If you’ve written a fantastic post for your blog that received a lot of attention: comments, Facebook shares, retweets and so on you’re probably going to ask yourself: how can I use it to build more links without encountering problems?
Here are six ideas that will let you make the most out of your strongest content.
1. Let other people repurpose it for you
Duplicate content can get your site penalised so you don’t want 50 versions of the same post appearing on other websites. However, if you’ve created something great that people enjoy, encourage them to rework your post and credit you with a link.
As long as they put their own spin on things, you don’t have to worry about upsetting Google.
Sharing the original post on social media and bookmarking sites is a great way to get the exposure you need for this tactic to work.
2. Re-use and re-focus
When you’re reusing an old blog post to create guest posts the best thing you can is to consider your audience.

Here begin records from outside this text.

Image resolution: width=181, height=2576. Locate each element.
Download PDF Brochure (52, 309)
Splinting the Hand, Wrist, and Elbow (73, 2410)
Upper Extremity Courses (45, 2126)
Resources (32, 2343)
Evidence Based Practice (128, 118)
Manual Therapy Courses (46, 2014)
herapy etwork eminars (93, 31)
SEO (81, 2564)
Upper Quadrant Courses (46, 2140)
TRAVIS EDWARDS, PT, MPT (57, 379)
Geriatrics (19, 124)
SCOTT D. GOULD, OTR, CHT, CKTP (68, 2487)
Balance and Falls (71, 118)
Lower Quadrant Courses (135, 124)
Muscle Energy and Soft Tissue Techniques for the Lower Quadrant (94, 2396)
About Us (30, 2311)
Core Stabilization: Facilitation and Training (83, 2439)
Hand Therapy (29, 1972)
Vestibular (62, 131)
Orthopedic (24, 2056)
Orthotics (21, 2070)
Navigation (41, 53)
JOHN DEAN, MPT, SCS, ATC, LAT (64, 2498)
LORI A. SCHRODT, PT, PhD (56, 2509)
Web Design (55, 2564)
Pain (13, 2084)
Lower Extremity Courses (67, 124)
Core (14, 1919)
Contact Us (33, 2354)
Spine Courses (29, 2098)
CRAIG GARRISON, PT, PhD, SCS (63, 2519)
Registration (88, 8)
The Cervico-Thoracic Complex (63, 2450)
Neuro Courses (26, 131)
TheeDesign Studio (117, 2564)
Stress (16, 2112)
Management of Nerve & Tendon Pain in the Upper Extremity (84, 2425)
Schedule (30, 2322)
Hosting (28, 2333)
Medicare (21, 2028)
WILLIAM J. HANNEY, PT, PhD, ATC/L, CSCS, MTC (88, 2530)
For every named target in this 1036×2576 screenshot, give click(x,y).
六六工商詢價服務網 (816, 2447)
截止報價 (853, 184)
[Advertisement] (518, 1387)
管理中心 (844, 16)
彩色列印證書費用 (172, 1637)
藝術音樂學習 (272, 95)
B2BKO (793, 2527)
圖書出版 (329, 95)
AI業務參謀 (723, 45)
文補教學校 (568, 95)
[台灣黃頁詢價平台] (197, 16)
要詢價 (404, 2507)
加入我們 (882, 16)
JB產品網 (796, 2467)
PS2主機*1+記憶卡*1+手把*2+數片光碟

A guest post for a site aimed at beginners needs to be easy to understand, while a guest post on a site where the audience is knows what they are doing will need more technical details.
So, while you may be covering the same subject, the approach is different simply because you’re writing for different audiences.
As long as you don’t copy-paste identical paragraphs and you write purposeful content, you shouldn’t have any problems.
3. Vary your approach
When you use statistics in your posts, you can easily create several posts without having to worry about duplicate content issues.
A large survey can have several takeaway points, and you can create a separate article for each of them.
Your starting content is essentially the same, but you end up with several unique articles.
4. Find another angle
If in your first post you wrote a review about Google’s Chromebook, you can then dig deeper and maybe find a slightly different angle.
For instance, you can compare the Chromebook to rival laptops to see how it shapes up.
Then you might write another post about how Google’s Chromebook is all about cloud storage and whether this is the future for computing.
Again, you’re covering similar ground but not the same ground and that’s what counts.
5. Use your leftovers
This is one of the tricks most freelance journalists have been using for years. Say you’ve managed to get an exclusive interview with Mark Zuckerberg (lucky you!).
The interview will be published in one magazine but they’ll probably not use everything Mark said.
So, why not make the most of those unused quotes and create a couple of articles around them?
You can probably squeeze one in if you write a piece about Facebook’s new Graph Search, for example.
Make the most of all the resources you have to hand.
6. Turn a news piece into a reflective piece
This is another journalistic trick. Say you covered the subject of the UK’s Interflora website being penalised by Google for using paid advertorials solely to rank higher on its search engine.
While this is no longer news, you can still use most of this post to create a new one but this time with a different approach – how to rank higher on Google, the right way? Or how to play it safe when you’re trying to promote your business using online advertorials?
Reusing content is incredibly important. However, don’t just spin it. Keep the quality and, at the same time, try to come up with a new approach to ensure it fits with different audiences.